La Nouvelle-France était interdite aux non-catholiques. L’histoire d’Esther Brandeau qui se déguisa en mousse pour venir s’y établir en 1738 est bien connue : son identité juive fut démasquée ; elle refusa la conversion au catholicisme et fut rapatriée à Bordeaux en France un an plus tard. Malgré leurs relations commerciales importantes avec la nouvelle France, les armateurs juifs de Bordeaux tout comme les Gradis ne pouvaient légalement y débarquer.
Les premiers Juifs arrivèrent au Canada avec l’armée anglaise en 1760. Il faut savoir que l’Angleterre avait expulsé les Juifs en 1290. Ce fut le rabbin Manassé Ben Israël de Hollande qui, en 1656, convainquit Cromwell d’autoriser la présence des Juifs, argumentant que le retour du messie qui devrait s’accompagner du retour des Juifs de tous les pays en Terre promise serait retardé tant qu’il n’y aurait pas de Juifs en Angleterre…

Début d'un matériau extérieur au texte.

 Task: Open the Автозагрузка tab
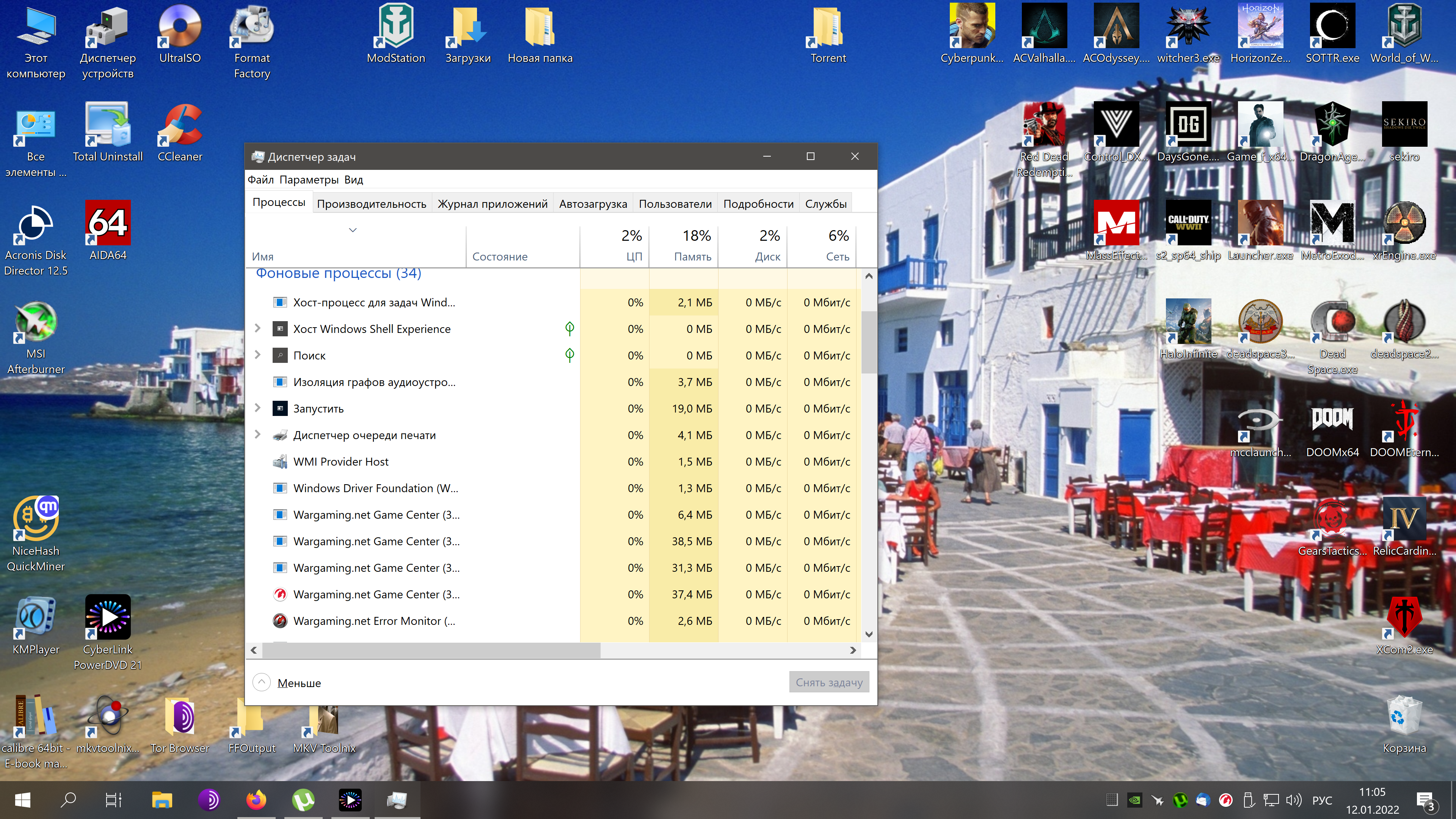coord(593,204)
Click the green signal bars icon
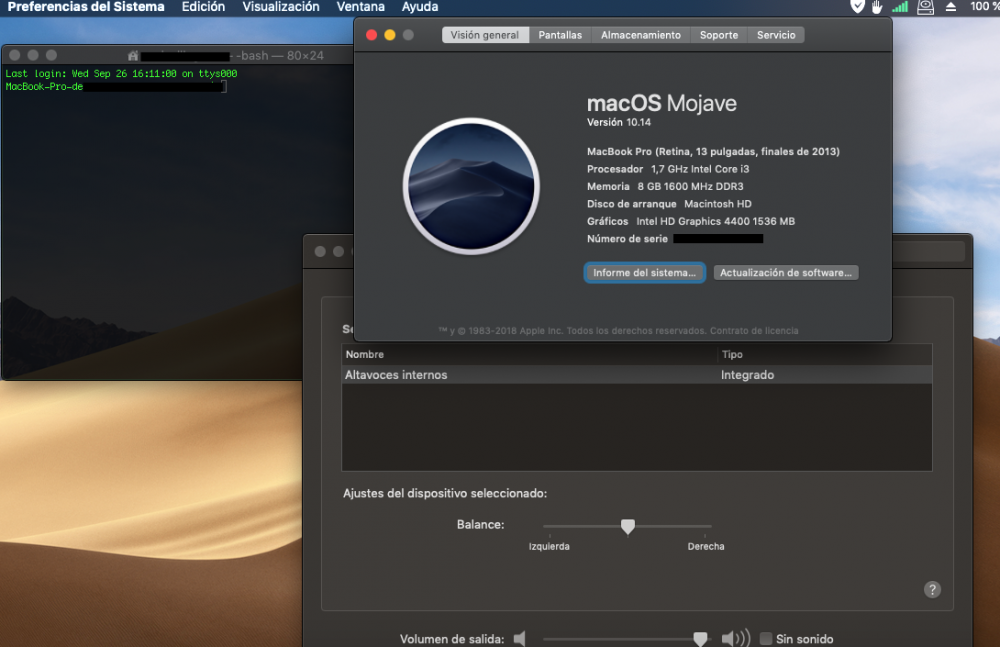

Les Juifs de Hollande étaient essentiellement des Juifs portugais dont la plupart avaient fui l’Espagne pour le Portugal ou ils vécurent en marranes avant de s’enfuir en Hollande. Ce furent ces Juifs qui constituèrent le judaïsme britannique depuis le XVIIe siècle et qui fondèrent par la suite plusieurs congrégations hispano-portugaises dans le monde, y compris au Bas-Canada. La première synagogue, la Congrégation hispano-portugaise, fut fondée en 1768 et continue d’exister de nos jours. On y fit des sermons en langue portugaise jusqu’au milieu du XIXe siècle. Les noms tels que Franks, Levy, Garcia, de Cordova, de Miranda, David, Moresco, de Maurera, Solomon, Gomez, de Fonseca, Jacobs, Hays, Seixas, ou Bindona attestent l’origine hispano-portugaise des fidèles.